▶ _Dataset records_
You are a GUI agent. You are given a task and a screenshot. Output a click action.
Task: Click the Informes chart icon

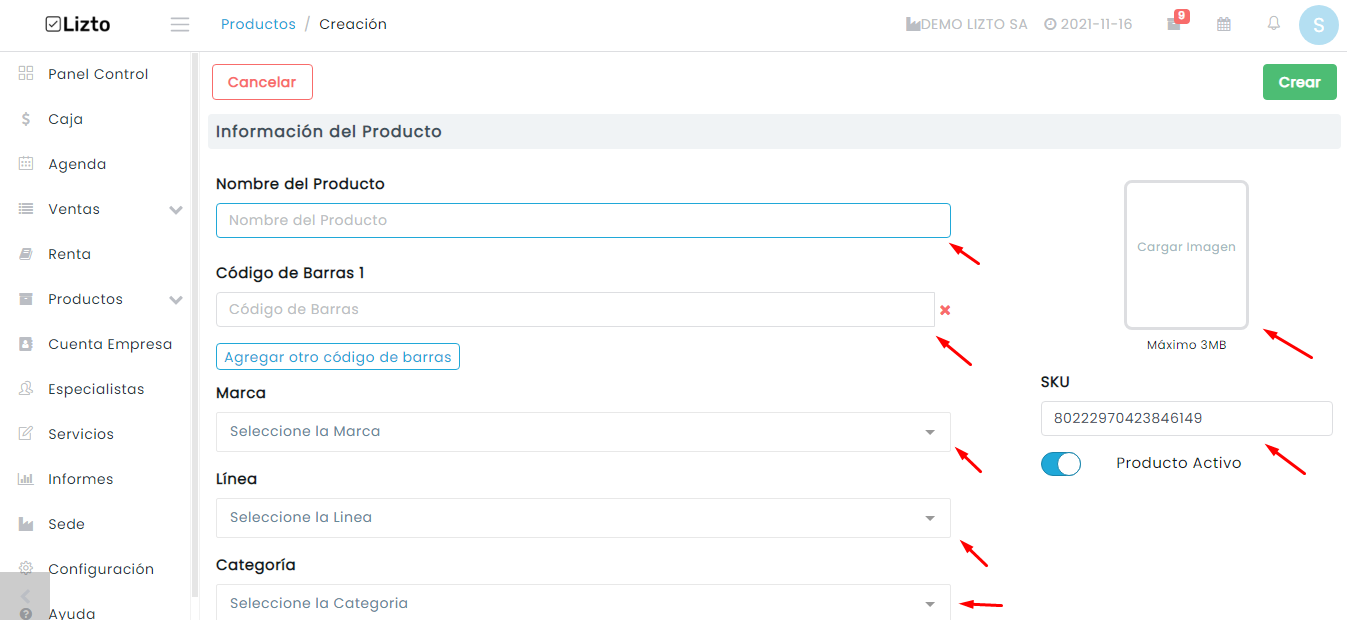click(x=26, y=479)
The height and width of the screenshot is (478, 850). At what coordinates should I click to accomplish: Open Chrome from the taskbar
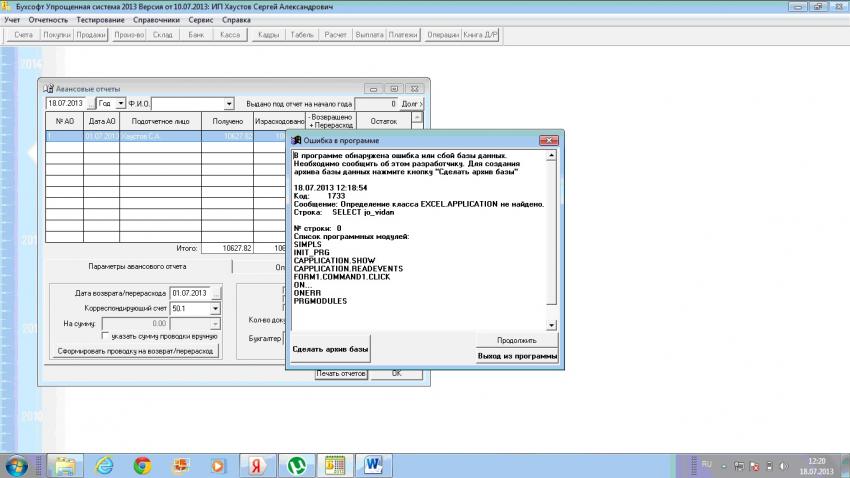point(142,465)
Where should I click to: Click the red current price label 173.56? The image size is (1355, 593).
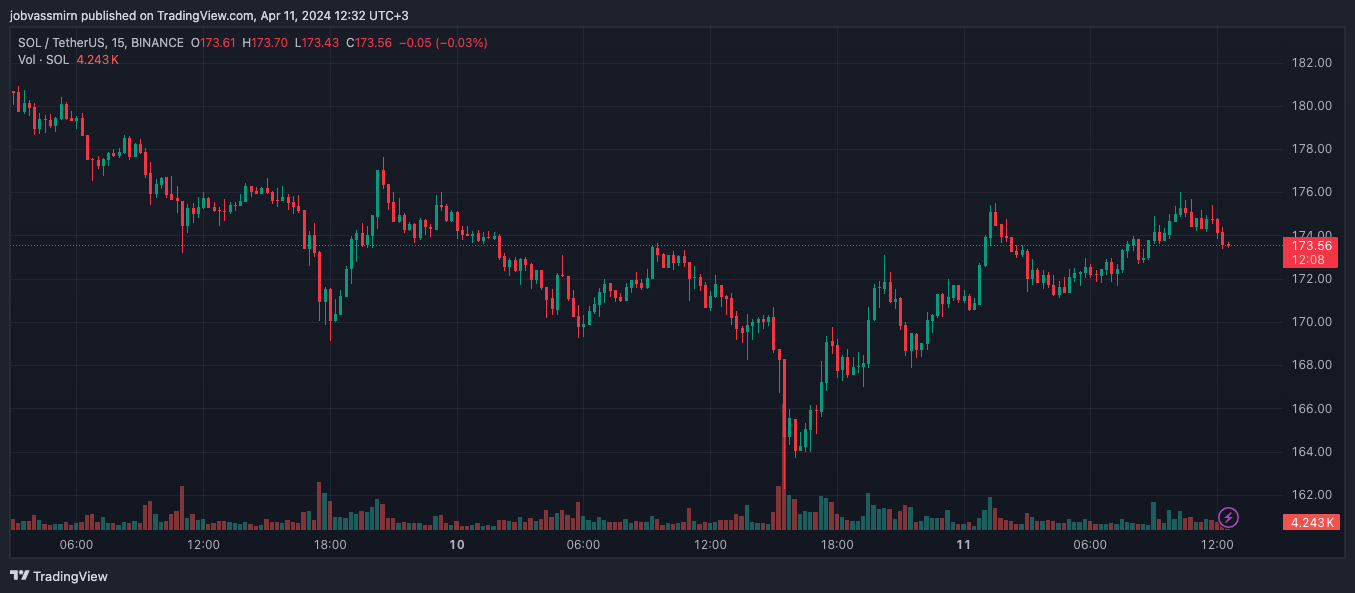tap(1311, 245)
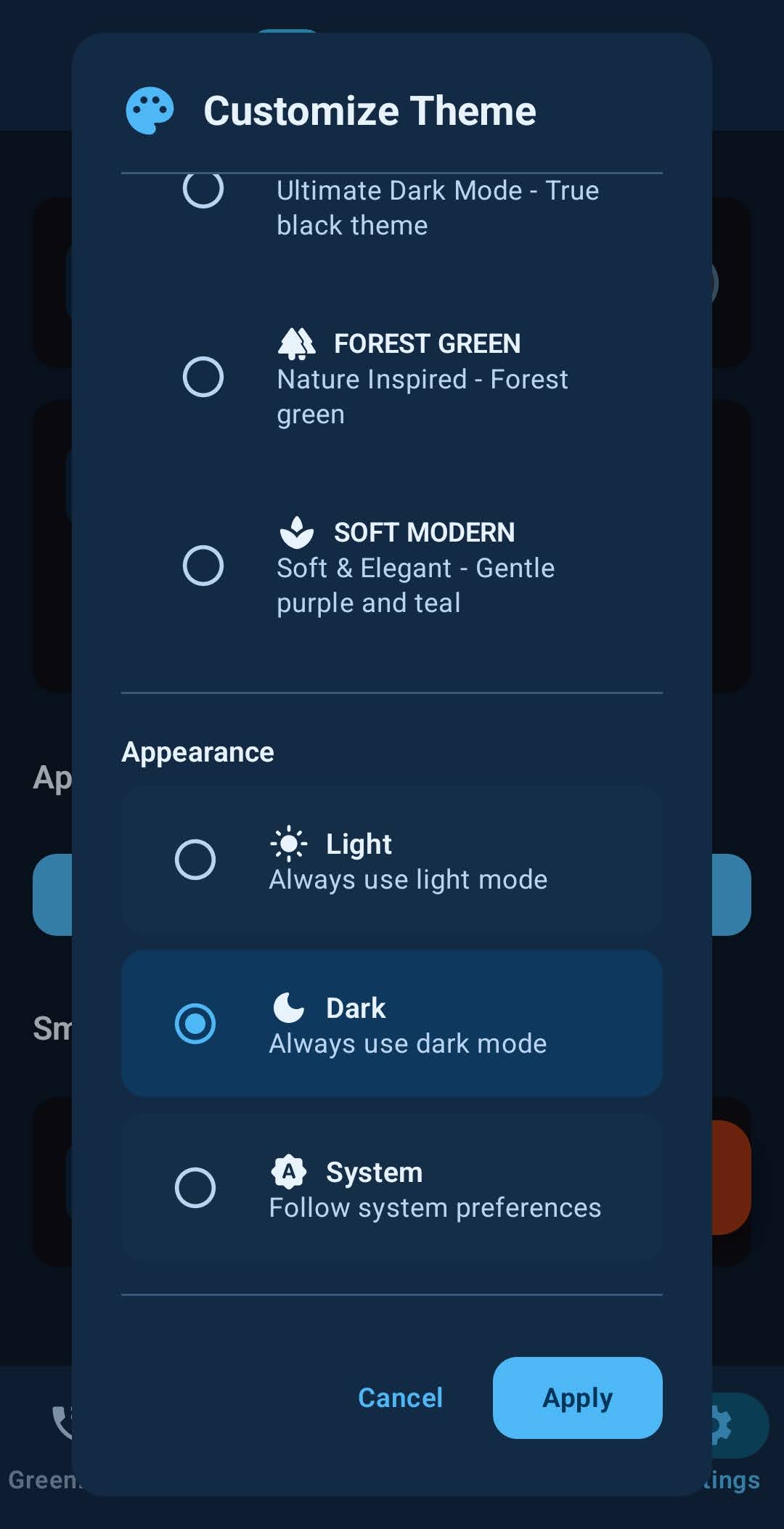784x1529 pixels.
Task: Select the Soft Modern theme radio button
Action: coord(204,564)
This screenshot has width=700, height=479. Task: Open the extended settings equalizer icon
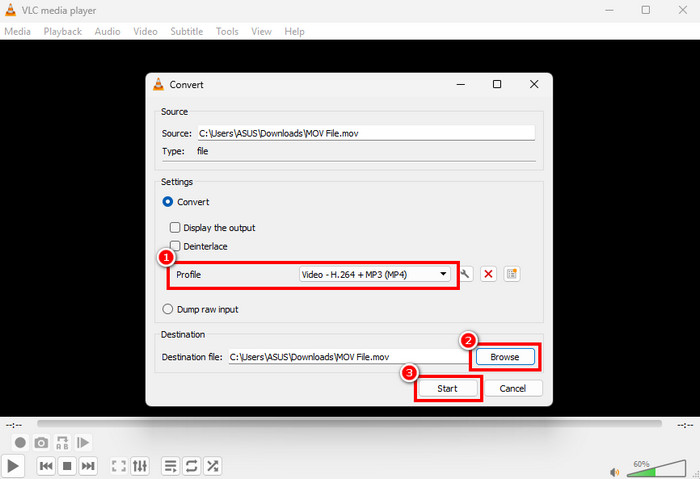click(x=140, y=466)
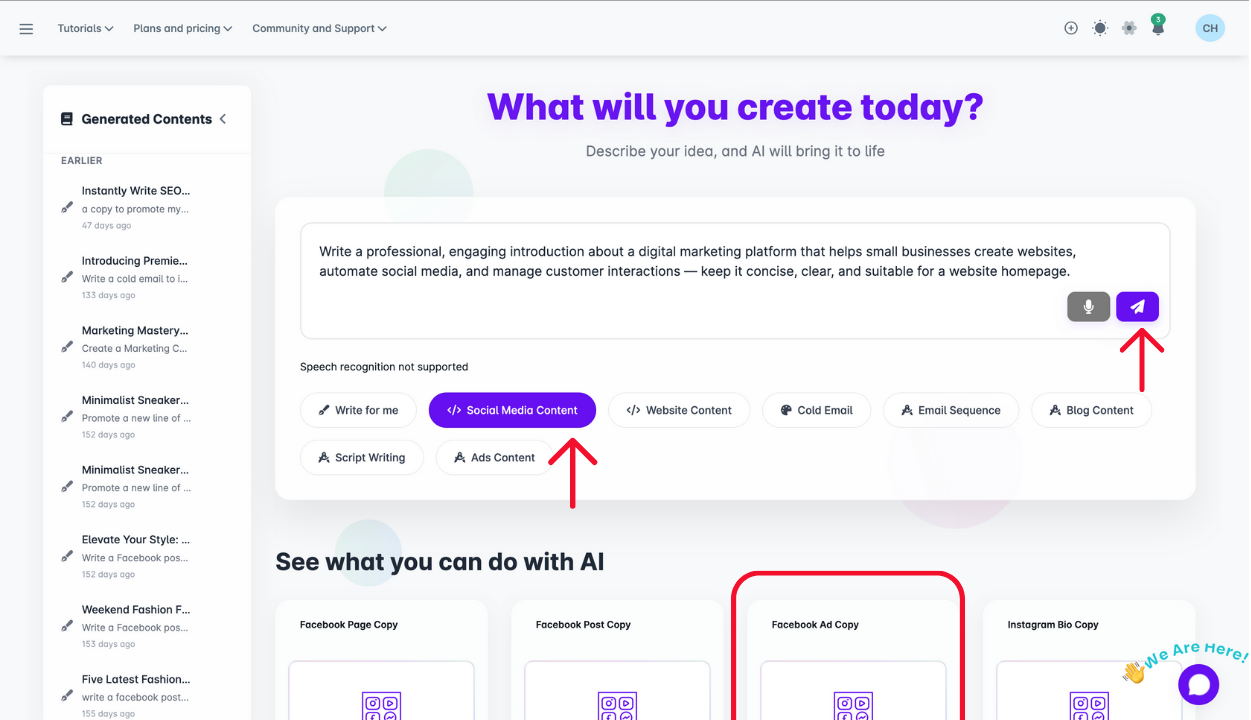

▶ _Your task_
Could you output all of the entries above exactly? Leave the pictures out.

▶ _Completed task_
You are a GUI agent. You are given a task and a screenshot. Output a click action.
Task: Click the Informes chart icon

click(x=26, y=479)
The height and width of the screenshot is (478, 850). At what coordinates should I click to accomplish: Open Chrome from the taskbar
point(142,465)
Where should I click to: Click the red current price label 173.56? The image size is (1355, 593).
tap(1311, 245)
784x1529 pixels.
Task: Select the Soft Modern theme radio button
Action: coord(204,564)
This screenshot has width=700, height=479. Task: Open the extended settings equalizer icon
click(x=140, y=466)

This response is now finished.